Dark
Light
Illustration by Diana Egan of a blogilates calendar

How Blogilates Founder Cassey Ho Encourages Body Positivity

The Asian American fitness instructor uses her platform to encourage people to pursue a healthy lifestyle and a healthy attitude toward themselves.
August 15, 2019
9 mins read

Cassey Ho, the founder of Blogilates and POP Pilates, is not your average online fitness personality. For nearly a decade now, Ho has inspired a healthier approach to exercise and eating right through honesty and body positivity.

The fitness movement’s website describes POP Pilates as “a powerful fusion of music, strength, and choreography that takes classical Pilates to the next level.” When she created POP Pilates, Ho fused traditional Pilates with pop music, producing an inspiringly creative movement that guides people to fitness through fun.

Ho was working as a Pilates instructor when she posted her first POP Pilates video on her YouTube channel, Blogilates. “POP Pilates: Total Body Sculpt Workout – Abs, Butt, Thighs, Legs, Arms! (Full 10 min) Pilates Video” was intended as a farewell workout video for her students in Los Angeles because she was moving to Boston in order to pursue a career in fashion.

Ho continued to make these videos for her former students, not knowing that it was the first step toward building her world of Blogilates.

Today, the again-Los Angeles-based Pilates instructor has created a fitness empire. She has inspired her following, aka POPsters, through her bestselling book, “Hot Body Year Round,” and her performance activewear line, POPFLEX, in addition to her YouTube channel.

*WRITTEN PROBLEM*. Decide whether each statement below agrees with the article on Cassey Ho above, answering yes or no and quoting the words of the article that settle it. 1. Ho's first POP Pilates video was made as a farewell for her students in Los Angeles. 2. Ho moved to Boston to pursue a career in fitness. 3. Ho's bestselling book is called "Hot Body Year Round."

*GIVEN DATA*.
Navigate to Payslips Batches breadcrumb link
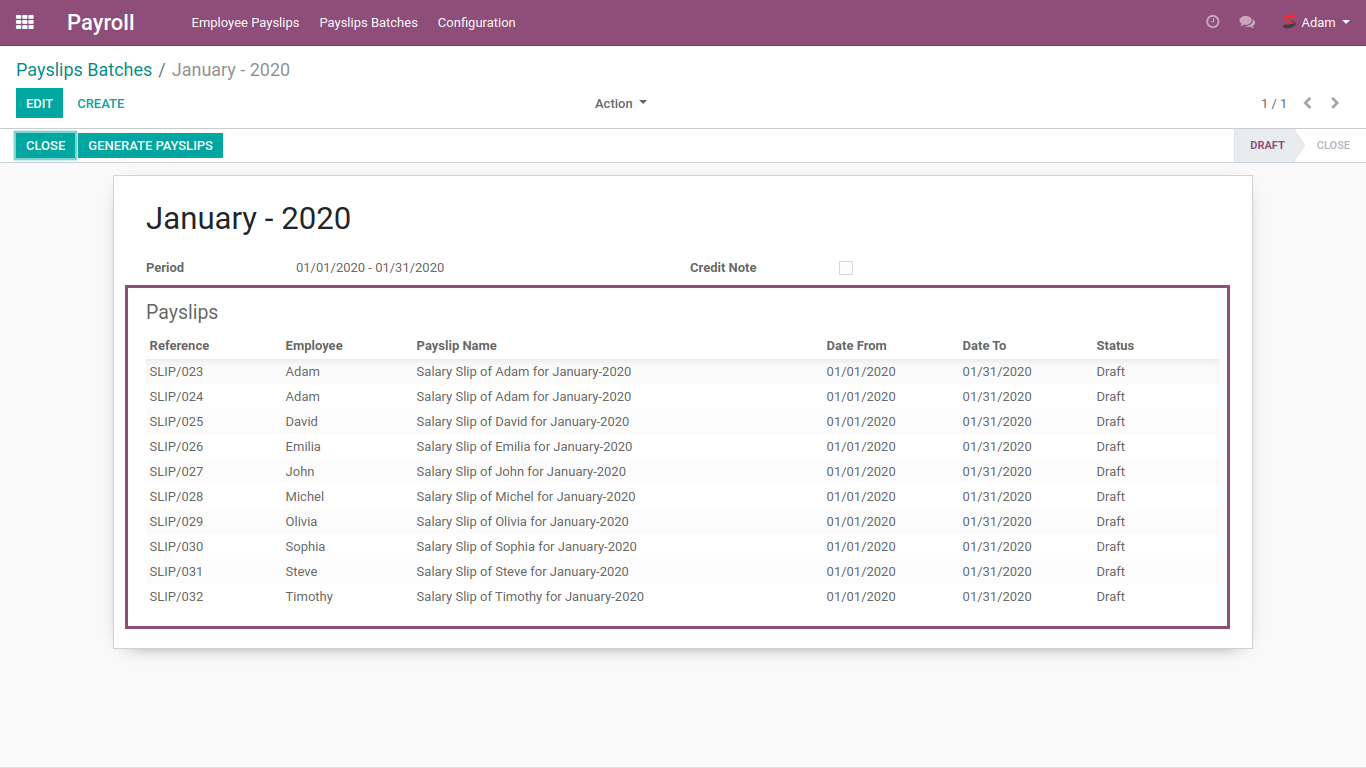 (x=84, y=70)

*RESULT OF THIS EXERCISE*.
1. Yes: "was intended as a farewell workout video for her students in Los Angeles"
2. No: "because she was moving to Boston in order to pursue a career in fashion"
3. Yes: "her bestselling book, “Hot Body Year Round,”"